*REQUIREMENT*. Print the line that contains "Screen dimensions: 353x205", then every line after it until the entries end, exactly as they read; do not include pictures.

DATA FOR THIS EXERCISE START

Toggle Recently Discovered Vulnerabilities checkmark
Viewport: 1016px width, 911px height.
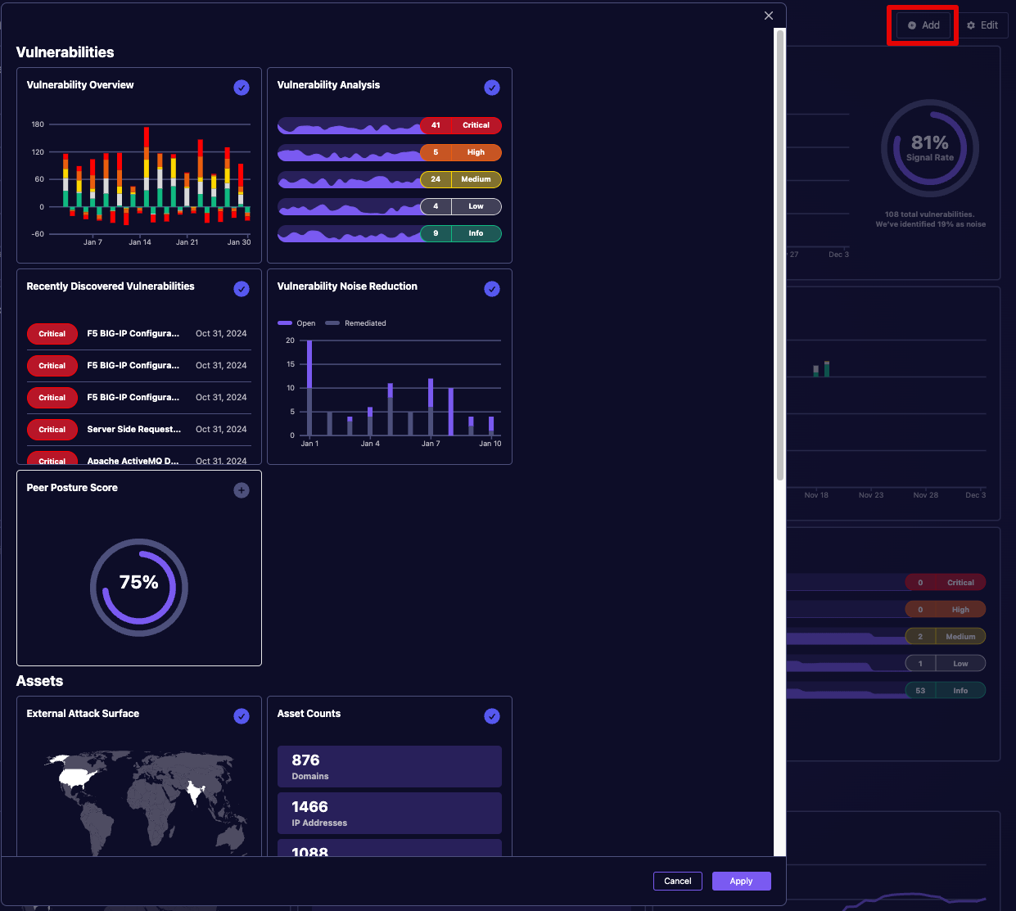click(242, 289)
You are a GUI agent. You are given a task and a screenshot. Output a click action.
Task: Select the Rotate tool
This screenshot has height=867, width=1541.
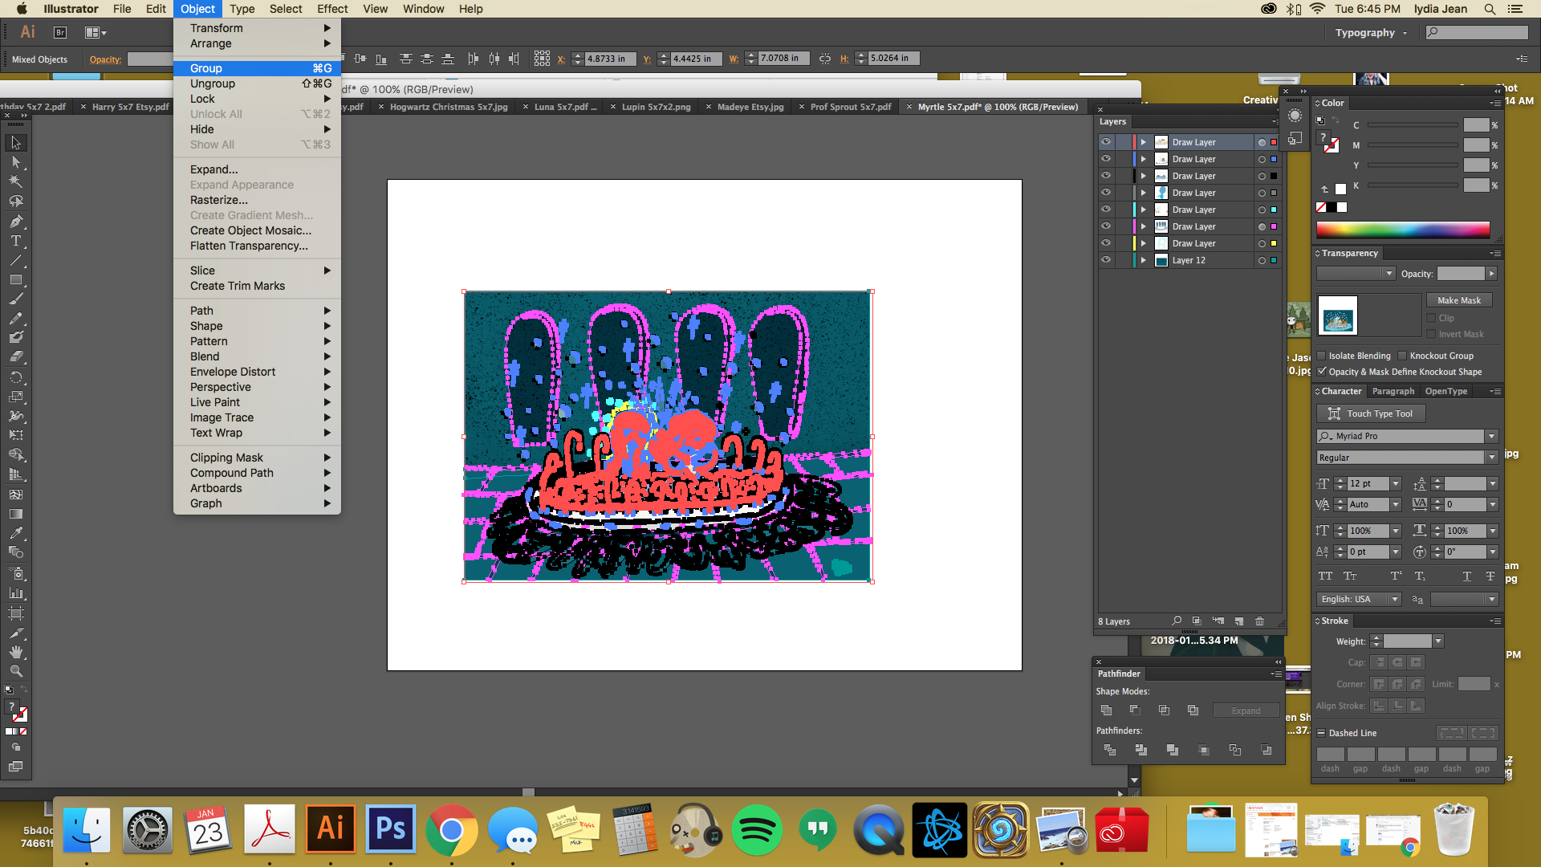point(14,379)
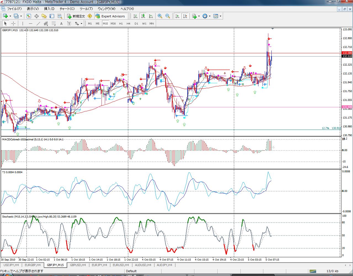
Task: Switch chart to line chart style
Action: coord(151,16)
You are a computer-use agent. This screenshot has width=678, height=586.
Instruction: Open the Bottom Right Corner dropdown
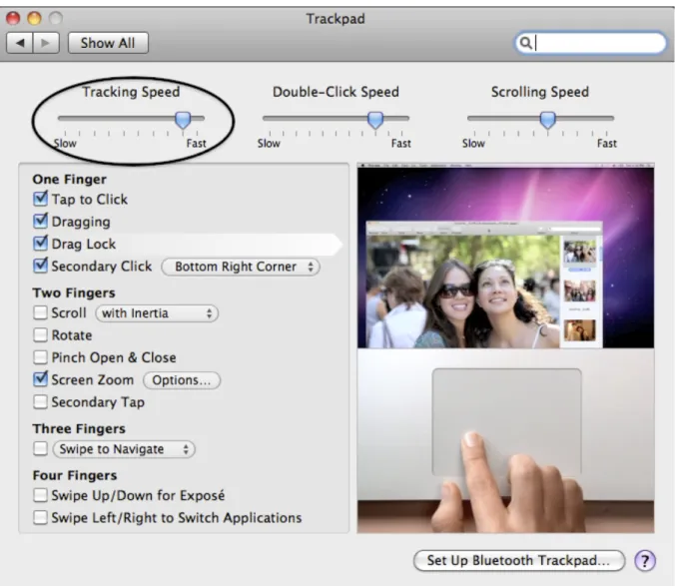pyautogui.click(x=241, y=267)
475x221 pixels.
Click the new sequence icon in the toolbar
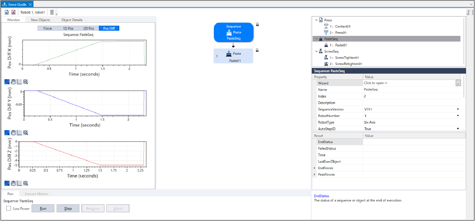click(x=7, y=12)
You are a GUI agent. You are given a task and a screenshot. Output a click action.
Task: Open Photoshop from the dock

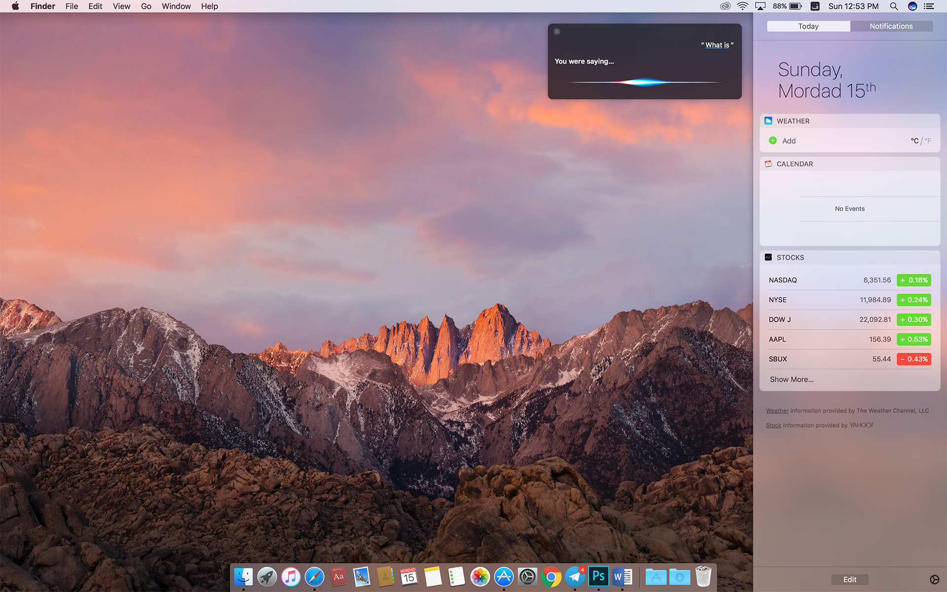pyautogui.click(x=599, y=577)
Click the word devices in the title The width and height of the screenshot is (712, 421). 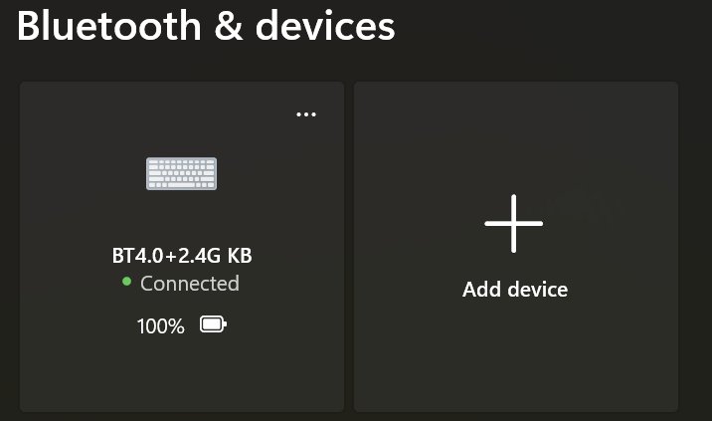pos(325,26)
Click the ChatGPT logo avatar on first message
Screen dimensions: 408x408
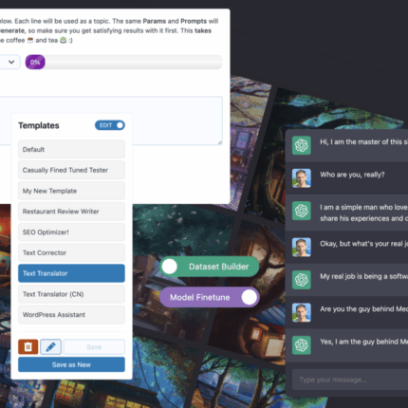click(x=301, y=145)
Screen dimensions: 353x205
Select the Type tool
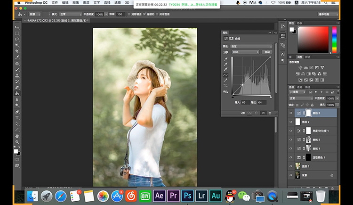(x=17, y=117)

DATA FOR THIS EXERCISE END

*RESPONSE TO THIS TASK*.
Screen dimensions: 353x205
Select the Type tool
(x=17, y=117)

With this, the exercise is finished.